Convicções
Não tendo simpatias de maior pelo ideário de esquerda (pelo menos com uma parte significativa dele) tenho-as por algumas pessoas que militam naquela área política. Aliás, por regra, tenho simpatia por quem tem convicções quando estas não ofendem os princípios, que tenho por elementares, de Cidadania, Democracia e Liberdade. Vem isto a propósito de Manuel Alegre e da sua candidatura à liderança do PS.
Ao contrário de muita gente da minha área política não sou apologistas do “quanto pior, melhor”. José Sócrates está ao nível, grosso modo, de Pedro Santana Lopes.
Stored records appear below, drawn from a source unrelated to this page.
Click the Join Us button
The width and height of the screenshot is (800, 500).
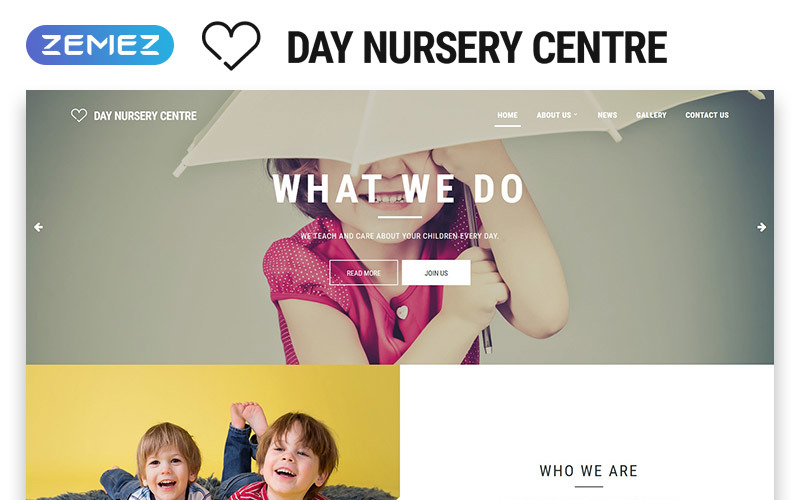[x=436, y=273]
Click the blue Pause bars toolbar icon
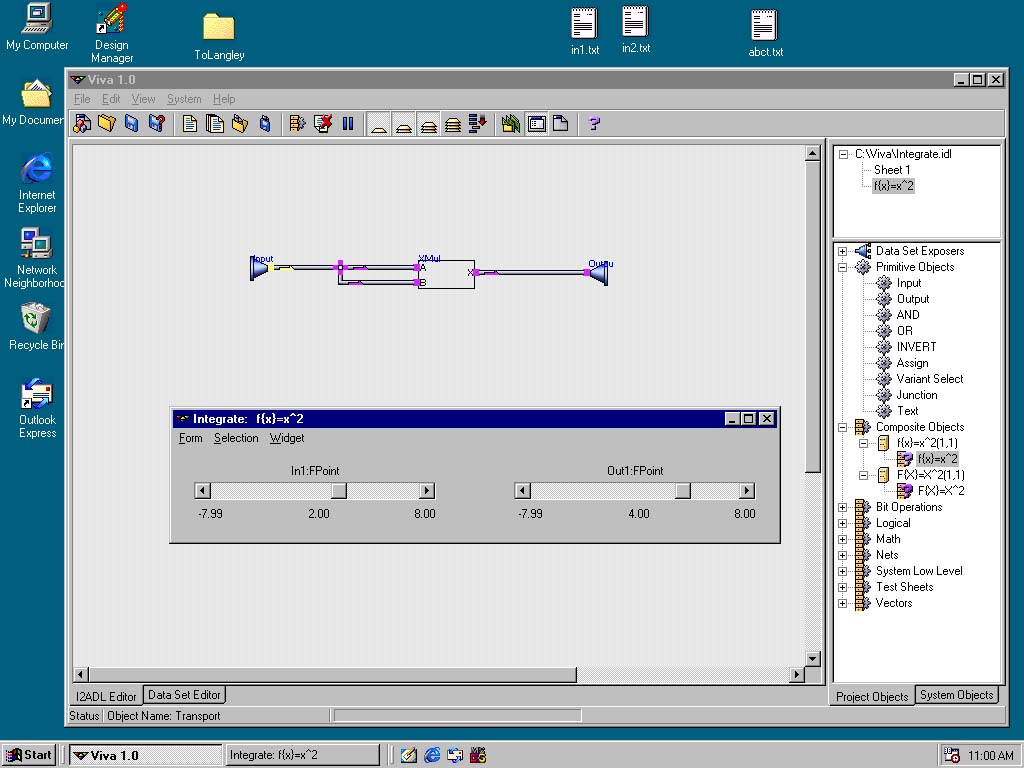 coord(348,124)
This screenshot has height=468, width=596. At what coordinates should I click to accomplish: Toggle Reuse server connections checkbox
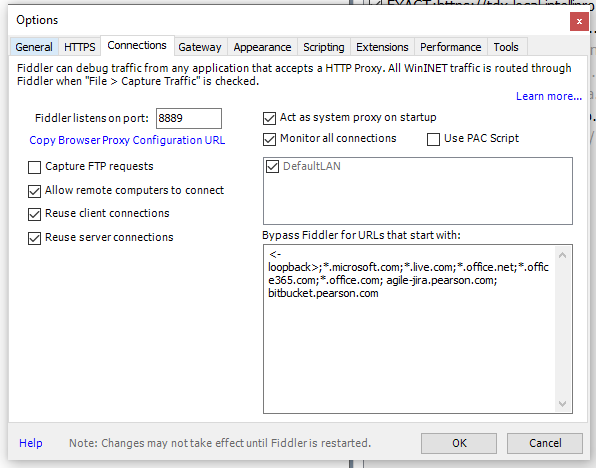(x=34, y=238)
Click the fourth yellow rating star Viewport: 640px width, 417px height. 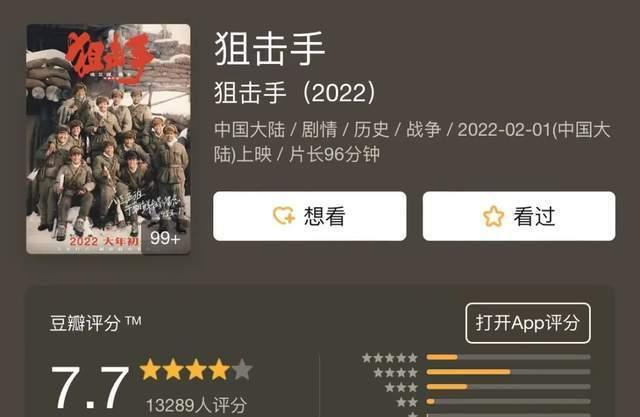219,369
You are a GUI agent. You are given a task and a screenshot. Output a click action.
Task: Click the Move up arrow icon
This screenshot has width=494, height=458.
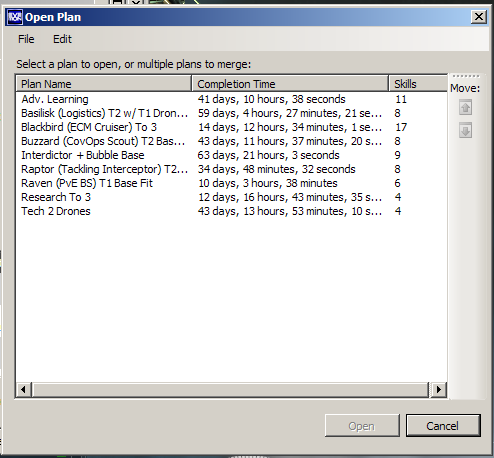[465, 108]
Não falará dos Violinos mas não consegue dizer mais do que o conjunto de banalidades costumeiras. É o pior.
Manuel Alegre é um homem de convicções. É certo que não as partilho, mas integram-se no tal quadro de Cidadania, Democracia e Liberdade. Muitos dirão que apenas tem passado. Eu direi que os homens de convicções, como ele, têm sempre futuro. Porque as convicções e os ideais, contrariamente ao que as luminárias de serviço querem fazer crer, não são passado nem estão fora de moda.
Ainda que outro resultado não tivesse, a candidatura de Manuel Alegre tem tido a qualidade de dizer que a Política não precisa de ser a barrasquice trauliteira em que se caiu nos últimos anos, mas pode (e deve, digo eu) ser um espaço de debate de ideias e de propostas.
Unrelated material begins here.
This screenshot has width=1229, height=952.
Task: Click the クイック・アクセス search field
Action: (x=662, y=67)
E nunca terá vindo mais a propósito o poema escrito pelo próprio Manuel Alegre e que abriu o seu primeiro livro de poesia, Praça da Canção, publicado em 1965:
Apresentação
Cantar não é talvez suficiente.
Não porque não acendam de repente as noites
tuas palavras irmãs do fogo
mas só porque as palavras são
apenas chama e vento.
Eu venho incomodar.
Trago palavras como bofetadas
e é inútil mandarem-me calar
porque a minha canção não fica no papel.
Eu venho tocar os sinos.
Planto espadas
e transformo destinos.
Os homens ouvem-me cantar
e a pele
dos homens fica arrepiada.
E depois é madrugada
dentro dos homens onde ponho
uma espingarda e um sonho.
E é inútil mandarem-me calar.
De certo modo sou um guerrilheiro
que traz a tiracolo
uma espingarda carregada de poemas
ou se preferem sou um marinheiro
que traz o mar ao colo
e meteu um navio pela terra dentro
e pendurou depois no vento
uma canção.
Já disse: planto espadas
e transformo destinos.
E para isso basta-me tocar os sinos
que cada homem tem no coração.
in Manuel Alegre - Obra Poética, Publicações D. Quixote, Lisboa, 1999.